* Actions to take:
[1] In the page about solar output and warming, what year is given for the solar peak?
[2] Return the words of the page about solar output and warming from "2. Jack Dale" to "is especially cogent.", copied word for word.
[3] Write the next part of the page about solar output and warming, picking up after its last sentence.

* Excerpted passage:
.....

Nobody denies man’s rising CO2 emissions accompanied modern warming. However, warming also accompanied rising solar output(dismissed in IPCC climate models). Warming reached a (geologically unspectacular) peak temperature in 2016 (NASA online graph; note cooling since then), a few decades after the solar peak (1958), a delay compatible with the vast ocean’s thermal inertia (ignored by IPCC). Astrophysicists define this 20th century solar upswing as a rare Grand Maximum (GM) of the sun’s output, unsurpassed since the 4th century GM. The latter was followed decades later by global warming and a sea-level rise of 3 to 5 metres (e.g. google Romano-British Transgression; denied by IPCC), proven by world geological evidence plus exquisite UK archaeological evidence, e.g. Portchester seaside fort’s 4th century water well, dug to 6 metres (proving low sea level), but with a deliberately introduced (stratified) 5-metre backfill, dateable by contained 5th and 6th century artefacts; and in Londinium a flow-eroded notch reaching 1.7 metres up the Thames-estuary Roman wall, and a drain-hole at 1 metre deliberately plugged with rubble including 4th-century pottery. Consider selling your waterfront property.

Yours sincerely,

Roger Higgs DPhil (geology)

Geoclastica Ltd, UK

3 Comments

  1. Jack Dale

    The British Geological Society has some good information on climate change.

    https://www.bgs.ac.uk/discoveringGeology/climateChange/home.html

  2. Jack Dale

    The British Geological Society has some good information on climate change.

    https://www.bgs.ac.uk/discoveringGeology/climateChange/home.html

  3. Jack Dale

    How many remember this letter to James Taylor after he misrepresented that data from the survey of of APEGA members? The third paragraph is especially cogent.

    Dear Mr. Taylor

    Thank you for the attention you are giving to our research and continuing the discussion about how professional engineers and geoscientists view climate change. We would like to emphasize a few points in order to avoid any confusion about the results.

    First and foremost, our study is not a representative survey. Although our data set is large and diverse enough for our research questions, it cannot be used for generalizations such as “respondents believe …” or “scientists don’t believe …” Our research reconstructs the frames the members of a professional association hold about the issue and the argumentative patterns and legitimation strategies these professionals use when articulating their assumptions. Our research does not investigate the distribution of these frames and, thus, does not allow for any conclusions in this direction. We do point this out several times in the paper, and it is important to highlight it again.

.....

* Collected data:

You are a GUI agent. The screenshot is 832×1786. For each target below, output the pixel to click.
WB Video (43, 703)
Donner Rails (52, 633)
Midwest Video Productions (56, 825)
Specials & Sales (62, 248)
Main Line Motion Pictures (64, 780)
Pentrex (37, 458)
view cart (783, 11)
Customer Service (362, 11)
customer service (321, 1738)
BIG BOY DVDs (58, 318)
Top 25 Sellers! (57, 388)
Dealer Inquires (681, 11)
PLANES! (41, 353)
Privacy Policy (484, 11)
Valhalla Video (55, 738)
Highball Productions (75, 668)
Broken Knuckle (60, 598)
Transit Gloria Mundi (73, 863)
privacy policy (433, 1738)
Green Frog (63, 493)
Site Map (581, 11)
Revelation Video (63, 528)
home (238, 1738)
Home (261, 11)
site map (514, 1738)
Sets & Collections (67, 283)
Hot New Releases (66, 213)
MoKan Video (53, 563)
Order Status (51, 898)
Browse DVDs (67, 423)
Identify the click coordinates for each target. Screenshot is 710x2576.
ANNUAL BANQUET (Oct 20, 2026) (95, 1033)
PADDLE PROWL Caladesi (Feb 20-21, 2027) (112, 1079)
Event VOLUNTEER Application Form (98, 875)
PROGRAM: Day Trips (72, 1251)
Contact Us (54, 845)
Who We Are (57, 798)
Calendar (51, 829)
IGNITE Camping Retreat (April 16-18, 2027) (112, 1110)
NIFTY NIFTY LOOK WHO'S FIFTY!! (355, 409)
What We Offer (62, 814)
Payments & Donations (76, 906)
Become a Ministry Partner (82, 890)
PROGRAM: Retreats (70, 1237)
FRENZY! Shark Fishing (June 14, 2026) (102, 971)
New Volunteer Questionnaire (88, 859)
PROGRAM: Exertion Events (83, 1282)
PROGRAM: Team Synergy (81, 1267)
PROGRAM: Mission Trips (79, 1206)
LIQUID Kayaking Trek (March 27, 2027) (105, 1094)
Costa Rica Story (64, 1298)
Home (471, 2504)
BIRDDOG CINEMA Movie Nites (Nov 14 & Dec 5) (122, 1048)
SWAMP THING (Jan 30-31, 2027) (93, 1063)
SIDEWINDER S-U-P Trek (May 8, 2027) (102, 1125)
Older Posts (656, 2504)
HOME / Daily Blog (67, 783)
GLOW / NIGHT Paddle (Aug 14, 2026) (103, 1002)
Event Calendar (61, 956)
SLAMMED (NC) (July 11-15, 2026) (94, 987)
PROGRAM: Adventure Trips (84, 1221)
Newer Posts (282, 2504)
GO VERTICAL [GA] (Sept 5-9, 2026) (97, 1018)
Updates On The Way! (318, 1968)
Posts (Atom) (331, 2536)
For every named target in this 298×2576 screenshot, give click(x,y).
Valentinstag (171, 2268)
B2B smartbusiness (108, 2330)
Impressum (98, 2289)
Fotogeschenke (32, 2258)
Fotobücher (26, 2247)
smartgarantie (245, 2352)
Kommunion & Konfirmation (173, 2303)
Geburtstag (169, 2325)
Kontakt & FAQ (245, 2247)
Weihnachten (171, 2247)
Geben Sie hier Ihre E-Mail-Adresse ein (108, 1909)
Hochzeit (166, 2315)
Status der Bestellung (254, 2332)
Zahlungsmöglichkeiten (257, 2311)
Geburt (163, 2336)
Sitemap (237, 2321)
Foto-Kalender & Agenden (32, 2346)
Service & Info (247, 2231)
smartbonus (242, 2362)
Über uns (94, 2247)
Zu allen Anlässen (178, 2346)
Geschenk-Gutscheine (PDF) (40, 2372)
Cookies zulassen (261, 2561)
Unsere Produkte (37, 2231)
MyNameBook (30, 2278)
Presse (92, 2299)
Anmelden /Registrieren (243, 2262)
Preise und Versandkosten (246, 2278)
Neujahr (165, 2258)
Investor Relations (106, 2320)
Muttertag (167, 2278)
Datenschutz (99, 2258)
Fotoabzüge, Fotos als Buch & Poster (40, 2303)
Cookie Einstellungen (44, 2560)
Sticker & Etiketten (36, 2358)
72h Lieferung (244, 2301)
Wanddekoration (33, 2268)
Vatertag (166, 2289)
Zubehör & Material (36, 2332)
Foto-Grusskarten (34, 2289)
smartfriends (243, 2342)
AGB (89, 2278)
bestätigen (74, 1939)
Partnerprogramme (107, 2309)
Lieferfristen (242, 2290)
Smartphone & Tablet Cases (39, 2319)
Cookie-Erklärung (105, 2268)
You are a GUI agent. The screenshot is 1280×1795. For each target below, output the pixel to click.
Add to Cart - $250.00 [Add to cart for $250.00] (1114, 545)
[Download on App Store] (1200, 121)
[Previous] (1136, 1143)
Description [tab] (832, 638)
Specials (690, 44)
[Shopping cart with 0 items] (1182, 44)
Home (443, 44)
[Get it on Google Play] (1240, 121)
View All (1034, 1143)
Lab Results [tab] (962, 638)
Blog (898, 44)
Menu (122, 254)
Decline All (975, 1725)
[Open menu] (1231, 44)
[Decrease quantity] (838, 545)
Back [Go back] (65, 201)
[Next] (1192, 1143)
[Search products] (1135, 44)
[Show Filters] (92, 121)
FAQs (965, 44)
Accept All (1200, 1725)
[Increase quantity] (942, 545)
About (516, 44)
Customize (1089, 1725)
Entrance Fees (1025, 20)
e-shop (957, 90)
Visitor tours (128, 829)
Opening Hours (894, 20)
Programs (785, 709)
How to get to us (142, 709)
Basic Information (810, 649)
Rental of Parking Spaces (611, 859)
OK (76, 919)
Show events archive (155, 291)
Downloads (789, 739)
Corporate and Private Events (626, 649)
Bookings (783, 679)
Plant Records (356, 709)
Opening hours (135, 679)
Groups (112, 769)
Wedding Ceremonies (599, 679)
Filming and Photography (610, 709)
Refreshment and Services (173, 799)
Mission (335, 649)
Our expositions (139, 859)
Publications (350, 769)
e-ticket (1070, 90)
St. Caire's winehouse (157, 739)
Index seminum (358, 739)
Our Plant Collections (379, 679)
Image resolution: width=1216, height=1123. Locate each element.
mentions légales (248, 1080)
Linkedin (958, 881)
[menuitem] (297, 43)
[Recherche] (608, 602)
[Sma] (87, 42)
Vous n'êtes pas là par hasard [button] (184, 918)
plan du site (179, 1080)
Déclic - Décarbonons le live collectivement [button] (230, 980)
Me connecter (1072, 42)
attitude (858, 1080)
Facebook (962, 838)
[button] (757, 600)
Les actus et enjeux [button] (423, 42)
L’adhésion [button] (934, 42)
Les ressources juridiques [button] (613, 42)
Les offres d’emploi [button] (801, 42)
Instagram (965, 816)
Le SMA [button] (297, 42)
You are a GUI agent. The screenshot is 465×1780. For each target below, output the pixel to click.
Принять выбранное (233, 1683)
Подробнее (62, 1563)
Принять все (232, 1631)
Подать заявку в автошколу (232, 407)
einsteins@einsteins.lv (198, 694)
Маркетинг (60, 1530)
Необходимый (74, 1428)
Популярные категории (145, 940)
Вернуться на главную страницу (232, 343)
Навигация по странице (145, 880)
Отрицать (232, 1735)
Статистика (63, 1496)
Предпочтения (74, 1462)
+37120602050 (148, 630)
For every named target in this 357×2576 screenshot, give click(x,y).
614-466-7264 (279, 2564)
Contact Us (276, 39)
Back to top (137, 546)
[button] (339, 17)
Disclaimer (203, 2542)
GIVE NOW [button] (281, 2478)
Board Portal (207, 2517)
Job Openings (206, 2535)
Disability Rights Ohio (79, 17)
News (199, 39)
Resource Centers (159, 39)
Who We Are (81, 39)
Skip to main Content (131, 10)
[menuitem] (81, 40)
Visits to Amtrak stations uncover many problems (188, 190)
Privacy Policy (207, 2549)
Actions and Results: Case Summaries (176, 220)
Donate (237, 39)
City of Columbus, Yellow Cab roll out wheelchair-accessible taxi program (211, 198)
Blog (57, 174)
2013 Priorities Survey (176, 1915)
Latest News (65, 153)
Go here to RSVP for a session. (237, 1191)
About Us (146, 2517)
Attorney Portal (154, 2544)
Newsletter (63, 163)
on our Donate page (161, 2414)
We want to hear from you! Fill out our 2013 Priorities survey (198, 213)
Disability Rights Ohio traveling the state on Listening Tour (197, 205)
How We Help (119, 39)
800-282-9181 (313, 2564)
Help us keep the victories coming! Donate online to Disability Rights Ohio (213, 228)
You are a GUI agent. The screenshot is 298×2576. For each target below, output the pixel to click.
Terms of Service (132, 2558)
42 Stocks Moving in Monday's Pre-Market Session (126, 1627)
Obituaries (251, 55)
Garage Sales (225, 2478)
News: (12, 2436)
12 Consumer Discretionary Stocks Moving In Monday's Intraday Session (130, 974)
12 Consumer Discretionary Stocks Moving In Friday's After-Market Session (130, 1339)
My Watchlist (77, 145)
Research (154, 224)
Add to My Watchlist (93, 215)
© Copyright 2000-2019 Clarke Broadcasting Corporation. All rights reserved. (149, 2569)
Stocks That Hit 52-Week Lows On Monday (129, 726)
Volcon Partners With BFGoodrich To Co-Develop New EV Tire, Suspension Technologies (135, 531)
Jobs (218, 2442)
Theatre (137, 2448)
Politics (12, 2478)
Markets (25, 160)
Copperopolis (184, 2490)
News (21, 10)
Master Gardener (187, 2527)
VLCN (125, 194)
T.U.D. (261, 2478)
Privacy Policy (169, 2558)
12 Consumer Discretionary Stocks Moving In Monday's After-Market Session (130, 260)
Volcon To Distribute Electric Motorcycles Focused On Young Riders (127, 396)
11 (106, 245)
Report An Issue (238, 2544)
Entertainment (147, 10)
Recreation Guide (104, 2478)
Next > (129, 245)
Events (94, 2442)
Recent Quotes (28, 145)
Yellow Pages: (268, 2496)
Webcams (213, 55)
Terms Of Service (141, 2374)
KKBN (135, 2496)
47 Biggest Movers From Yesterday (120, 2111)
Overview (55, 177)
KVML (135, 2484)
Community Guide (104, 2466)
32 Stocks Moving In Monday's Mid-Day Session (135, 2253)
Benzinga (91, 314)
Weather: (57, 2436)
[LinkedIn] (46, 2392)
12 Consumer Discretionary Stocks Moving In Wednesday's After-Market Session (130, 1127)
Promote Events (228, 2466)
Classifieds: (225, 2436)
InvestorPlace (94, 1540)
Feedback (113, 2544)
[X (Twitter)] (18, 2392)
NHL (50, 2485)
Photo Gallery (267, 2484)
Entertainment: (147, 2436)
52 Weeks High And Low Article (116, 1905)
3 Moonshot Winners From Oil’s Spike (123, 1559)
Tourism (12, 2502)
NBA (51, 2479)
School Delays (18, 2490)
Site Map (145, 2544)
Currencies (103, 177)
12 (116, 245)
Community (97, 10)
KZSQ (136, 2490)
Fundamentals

.....

* Activity answers:
[1] 1958

[2]
2. Jack Dale

    The British Geological Society has some good information on climate change.

    https://www.bgs.ac.uk/discoveringGeology/climateChange/home.html

  3. Jack Dale

    How many remember this letter to James Taylor after he misrepresented that data from the survey of of APEGA members? The third paragraph is especially cogent.

[3]
    In addition, even within the confines of our non-representative data set, the interpretation that a majority of the respondents believe that nature is the primary cause of global warming is simply not correct. To the contrary: the majority believes that humans do have their hands in climate change, even if many of them believe that humans are not the only cause. What is striking is how little support that the Kyoto Protocol had among our respondents. However, it is also not the case that all frames except “Support Kyoto” are against regulation –the “Regulation Activists” mobilize for a more encompassing and more strongly enforced regulation. Correct interpretations would be, for instance, that — among our respondents — more geoscientists are critical towards regulation (and especially the Kyoto Protocol) than non-geoscientists, or that more people in higher hierarchical positions in the industry oppose regulation than people in lower hierarchical positions.

    All frequencies in our paper should only be used to get an idea of the potential influence of these frames — e.g. on policy responses. Surely the insight that those who oppose regulation tend to have more influence on policy-making than the supporters of the Kyoto Protocol should not come as a surprise after Canada dropped out of the protocol a year ago.

    But once again: This is not a representative survey and should not be used as such!

    We trust that this clarifies our findings. Thank you again for your attention.